2009年10月07日(水)  鈴木蘭々主演『サッちゃんの明日』(大人計画)

今朝のこと、ワイドショーに鈴木亜美が出ているのを観ての連想か、「鈴木蘭々って最近どうしてるんだろ」とダンナが聞いてきた。「お芝居なんかに出てるよ」と答えて、「そうそう。今日観に行く舞台の主役、鈴木蘭々なんだよ」と思い出した。

というわけで、大人計画『サッちゃんの明日』。毎度のことながら、満席の客席は「かかってこい」のお祭り歓迎体制で、のっけからよく笑い、下ネタにも反応しすぎなほど。わたしの後ろの席の男性は、早押しクイズのような素早さで食いつくように笑いの波に一番乗りしていて、その余波でわたしのまわりはとくに笑い感度が高くなっていた。

(ネタバレご注意)犬に噛まれて足が不自由になった蕎麦屋の娘サチコ(鈴木蘭々)はアル中の父(松尾スズキ)と未亡人の祖母(小松和重)との三人暮らし。母(家納ジュンコ)と祖父は近親相姦の上、駆け落ちして死んだ(が後になって母が帰ってくる)。脳性マヒの男友達で営業マンの沼田(小松和重の二役。お見事!)が連れてきた後輩のゴロウ(星野源)は、サチコを噛んだ犬の飼い主の養子。蕎麦屋に面接に来た男(皆川猿時)は刑務所上がり。シングルマザーで7か月の息子がいる友人つぐみ(猫背椿)はダンサーとしてひと華咲かせる夢を諦めきれず、ニューヨークで成功し、一時帰国中の先輩を訪ねるが、そこには覚醒剤の売人(宮藤官九郎)がいて、高額のオーディション料をふんだくられる。売人の探し物は蕎麦屋にあり、それが見つからないと命が危ない。果ては北朝鮮ミサイルが撃ち込まれたというニュースが……。

これだけのヘビーな題材を次々と繰り出しつつ、常に客席が笑いで沸いているというのがすごい。「私にはエロサイトがあるー」と高らかに歌っても清潔感がある鈴木蘭々というのもすごい。下ネタが捨て身ではなく、自然。一方、家納ジュンコと猫背椿は堂々たる捨て身っぷりが芸になっている。皆川猿時と小松和重の体を張った芝居も、役者ってすごい生き物だなあと思わせる。

**短い練習**
抜粋文によると、蕎麦屋の娘サチコの足が不自由になった原因は何ですか。

データ項目
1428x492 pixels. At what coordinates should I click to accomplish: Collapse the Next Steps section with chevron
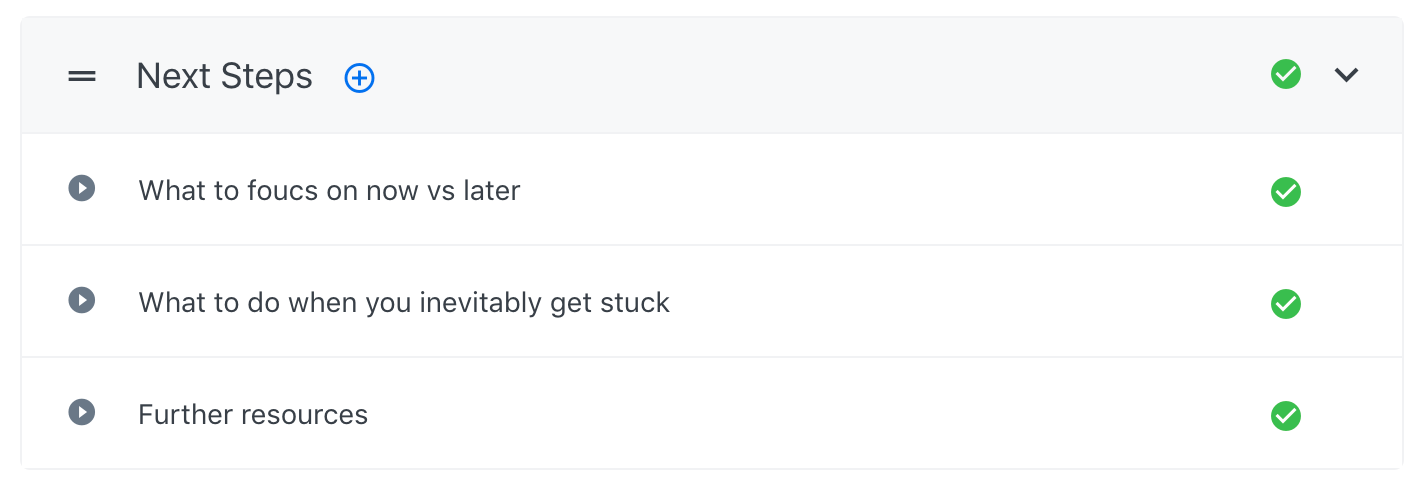tap(1347, 75)
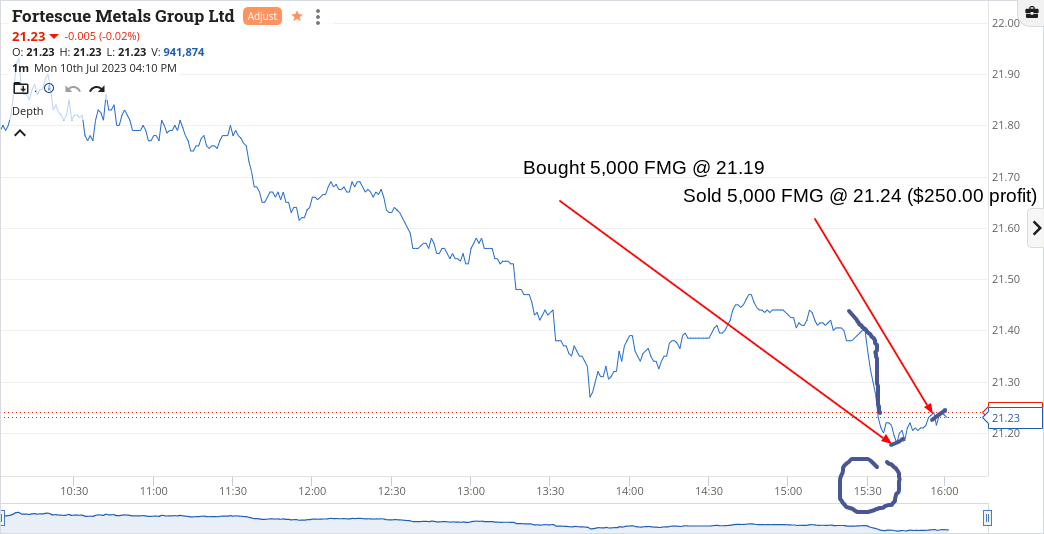1044x534 pixels.
Task: Select the 'Bought 5,000 FMG @ 21.19' annotation
Action: (x=643, y=168)
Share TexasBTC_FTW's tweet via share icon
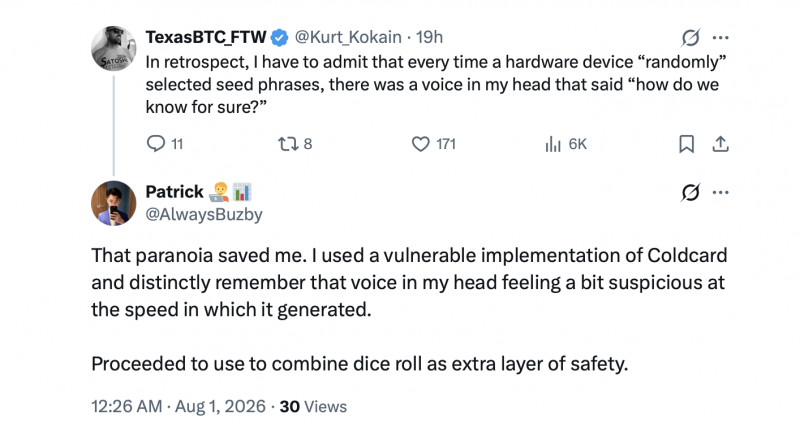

**解答全文**
犬に噛まれたことです。